→ Task objective: Arrange every line of the records below as a Markdown table with two columns, Row and Line. Number the rows in order, and leave out any blank lines.

Rows on where the targets appear:
^^^^^^^^^^^^^^^^

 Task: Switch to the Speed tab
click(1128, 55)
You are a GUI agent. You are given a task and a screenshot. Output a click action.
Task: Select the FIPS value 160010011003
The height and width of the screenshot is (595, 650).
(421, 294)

^^^^^^^^^^^^^^^^

→ Written solution:
| Row | Line |
|---|---|
| 1 |  Task: Switch to the Speed tab |
| 2 | click(1128, 55) |
| 3 | You are a GUI agent. You are given a task and a screenshot. Output a click action. |
| 4 | Task: Select the FIPS value 160010011003 |
| 5 | The height and width of the screenshot is (595, 650). |
| 6 | (421, 294) |